Kazakhstan: Greens become first party in two decades to get registration
Critics will argue that Baitak is just an exercise in political astroturfing.
Kazakhstan's Justice Ministry has granted registration to a green issues-focused party, making it the first group in almost two decades to receive permission to operate as a legal political entity.
“For the first time in the history of Kazakhstan, a Green Party has appeared. And for the first time in the last 20 years, a new party, Baytaq, has been officially registered,” party leader Azamatkhan Amirtai was quoted as saying by KazTAG news agency on November 30.
Signals from the administration of President Kassym-Jomart Tokayev, who is eager to be seen as a political reformer, are that several more new parties will get the same treatment in time for elections due to take place in the first half of 2023.

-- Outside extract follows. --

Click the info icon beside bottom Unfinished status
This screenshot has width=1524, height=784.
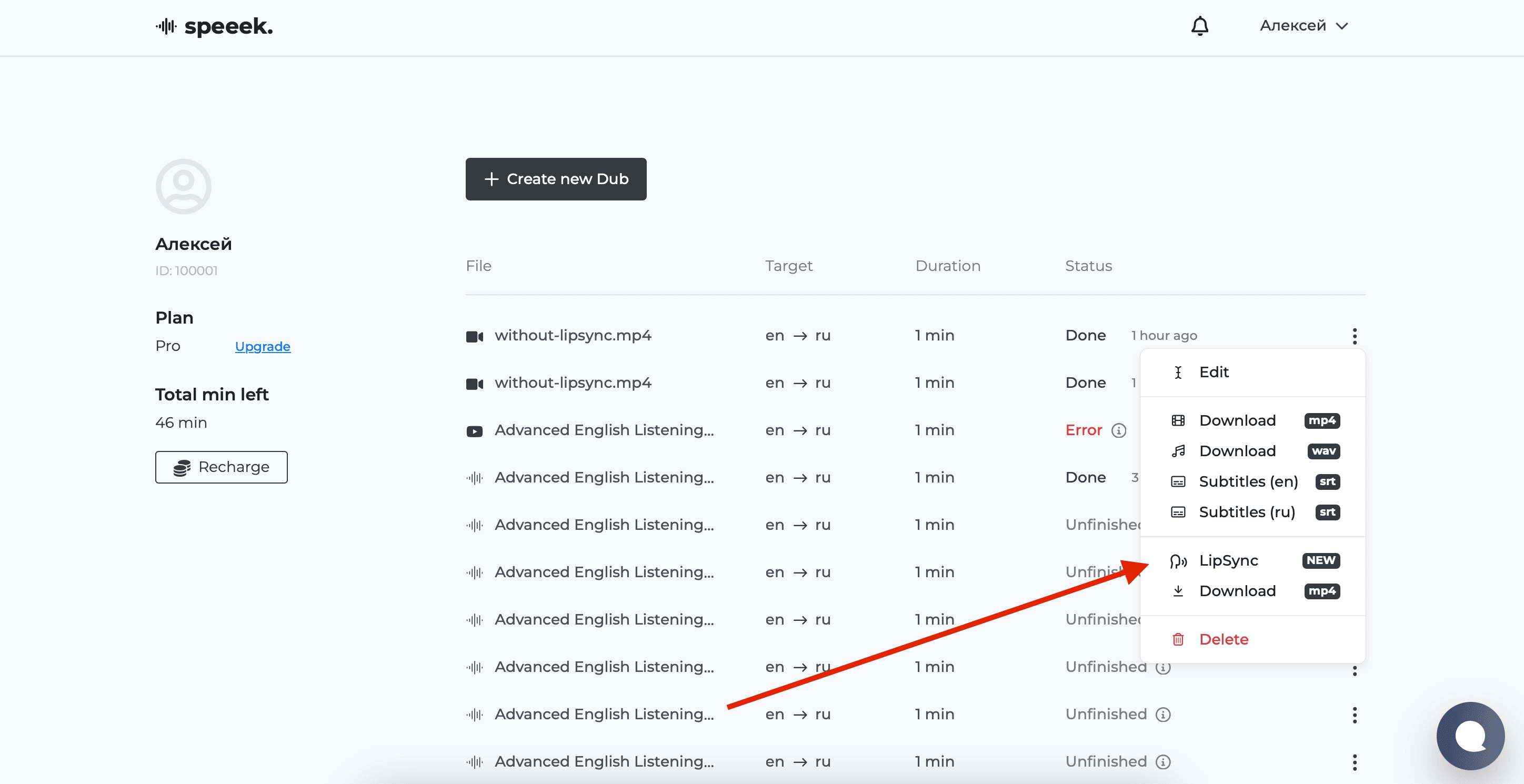[x=1163, y=761]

Tokayev said as much following his crushing victory in a presidential election earlier this month.
“New parties will be registered, this process is underway,” he said. “I believe that before the start of the parliamentary elections, several parties will be able to fulfill the proper conditions and get registered.”
There were until now only five parties registered in Kazakhstan. The ruling Amanat party (formerly Nur Otan) is the most dominant force and holds almost three-quarters of the seats in the lower house of parliament, known as the Majilis. The remaining parties are ostensibly in the opposition, although their criticism of government policies tends to be milquetoast at most.
It is unlikely Baytaq will break that mold. Amirtai is very much the elite insider. According to KazTAG, he was appointed earlier this year to sit on the 107-member kurultai – a top-down initiative intended to convey the impression of public involvement in policymaking. Amirtai has also served on the board of KazAgro, a state-run holding company investing in agriculture.
The vision for Baytaq as described by Amirtai at the party’s founding congress in Almaty in September strongly echoed Tokayev administration talking points on wanting to see a political reset in Kazakhstan.
“Our country is entering a new stage. I believe that the Green Party will become the backbone of a just state and a second republic,” Amirtai was quoted as saying by RFE/RL’s Kazakh service, Radio Azattyq.
Critics will argue, however, that Baytaq has every appearance of an exercise in political astroturfing.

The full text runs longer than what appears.